Guru Besar Unair Desak Presiden Prabowo Bertanggung Jawab dan Mundur dari Board of Peace

Guru Besar Unair Desak Presiden Prabowo Bertanggung Jawab dan Mundur dari Board of Peace

NOVOSTINA.COM– Guru Besar Ilmu Komunikasi dari Universitas Airlangga, Prof Henri Subiakto, melontarkan kritik keras terhadap sikap politik luar negeri Presiden Prabowo Subianto. Ia meminta kepala negara menjelaskan secara terbuka kepada publik mengenai arah kebijakan Indonesia yang dinilai semakin dekat dengan kepentingan Amerika Serikat dan sekutunya.

Dalam pernyataannya, Prof Henri menyoroti hubungan Presiden Prabowo dengan mantan Presiden Amerika Serikat, Donald Trump. Menurutnya, figur yang selama ini diklaim sebagai pembawa perdamaian justru terlibat dalam dinamika global yang memperuncing konflik dan ketegangan antarnegara.

“Presiden harus menjelaskan kepada rakyat, mengapa sosok yang disebut-sebut sebagai sahabat dan panutan itu justru terlibat dalam berbagai kebijakan luar negeri yang memicu instabilitas dan merusak kedaulatan bangsa lain,” ujar Prof Henri, Senin (2/3/2026).

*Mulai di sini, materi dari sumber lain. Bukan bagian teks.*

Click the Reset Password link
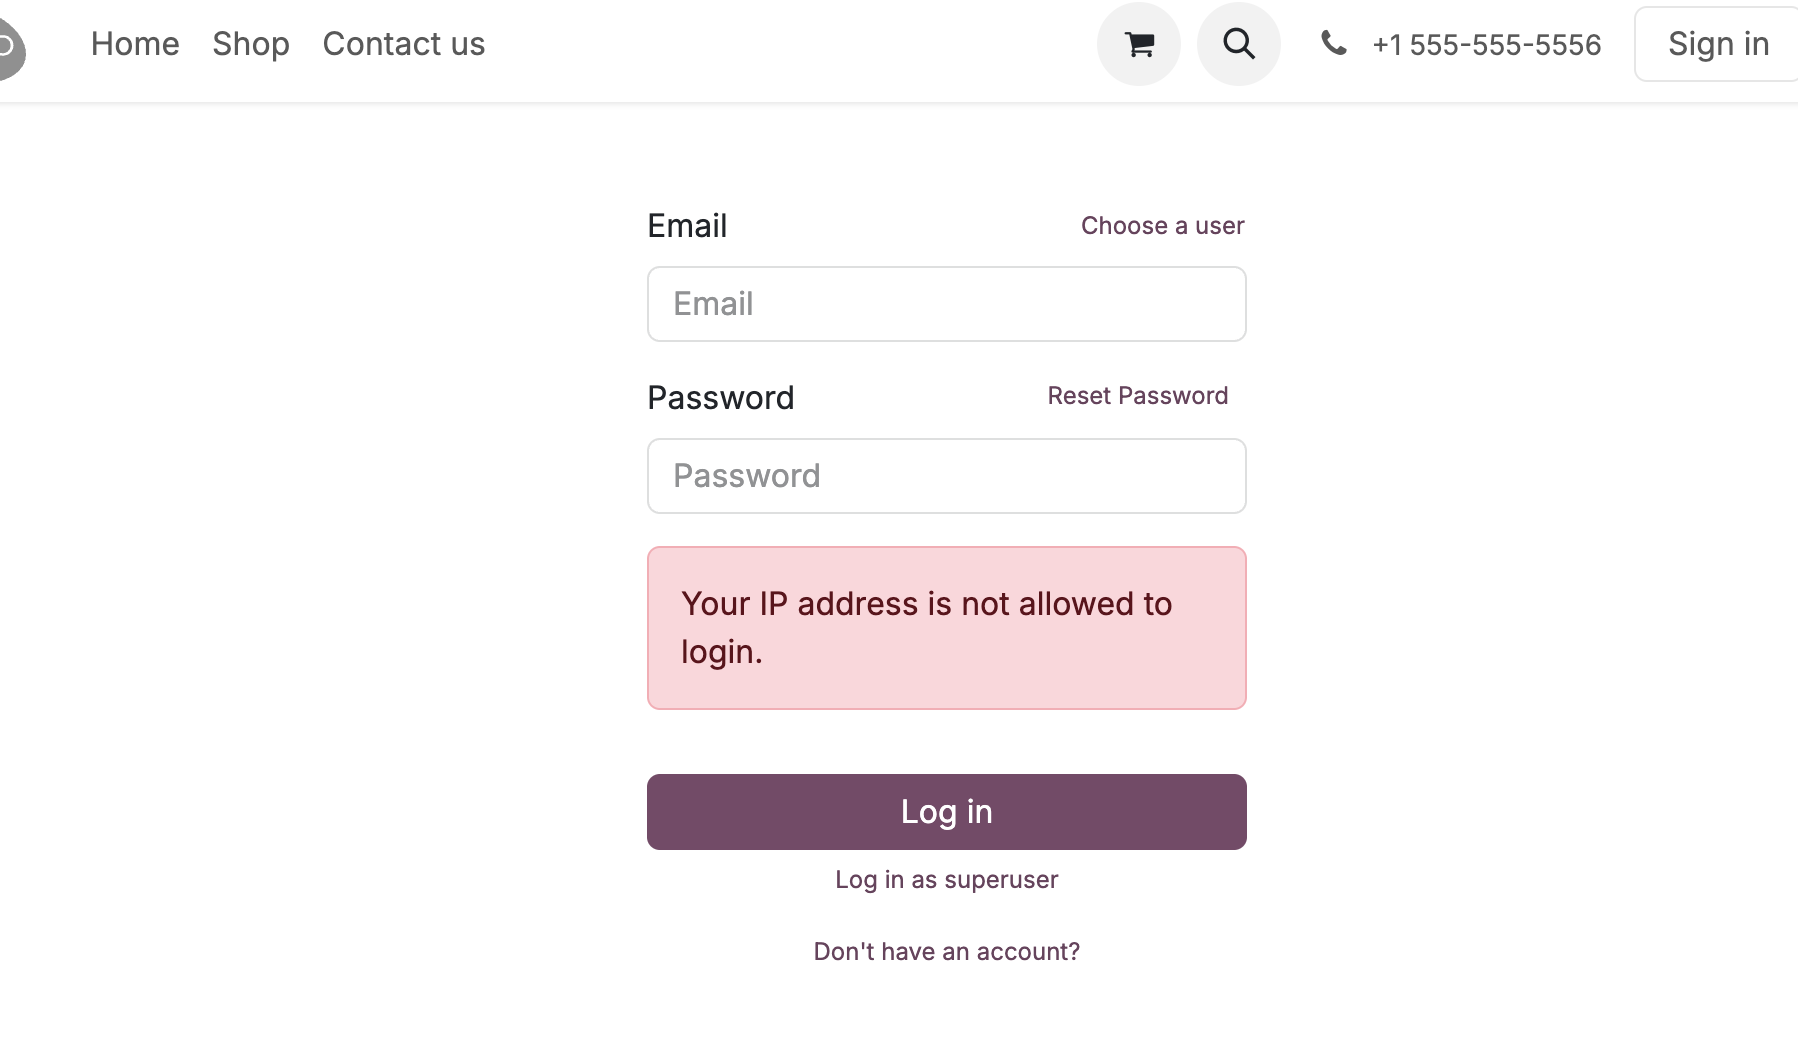(1137, 396)
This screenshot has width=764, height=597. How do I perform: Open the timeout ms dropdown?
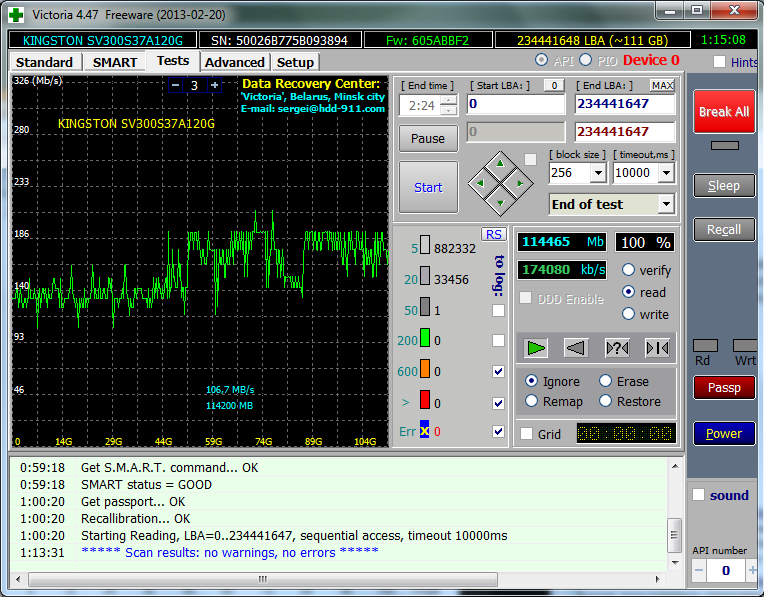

Ia menilai, mayoritas rakyat Indonesia memiliki sikap historis yang konsisten menolak perang dan segala bentuk agresi terhadap kedaulatan negara lain. Karena itu, ia mempertanyakan apakah Indonesia masih akan terus digiring untuk mendukung poros kekuatan global yang dinilai agresif, termasuk kebijakan luar negeri yang berpihak pada kepentingan geopolitik tertentu di Timur Tengah.

Prof Henri juga menyinggung posisi Indonesia dalam forum yang disebut sebagai Board of Peace. Ia mempertanyakan efektivitas dan konsistensi forum tersebut sebagai wadah perdamaian, apabila dalam praktiknya justru beriringan dengan kebijakan yang memicu konflik dan eskalasi militer.

“Apakah Board of Peace benar-benar menjadi instrumen perdamaian, atau justru alat legitimasi kepentingan geopolitik negara-negara besar?” katanya.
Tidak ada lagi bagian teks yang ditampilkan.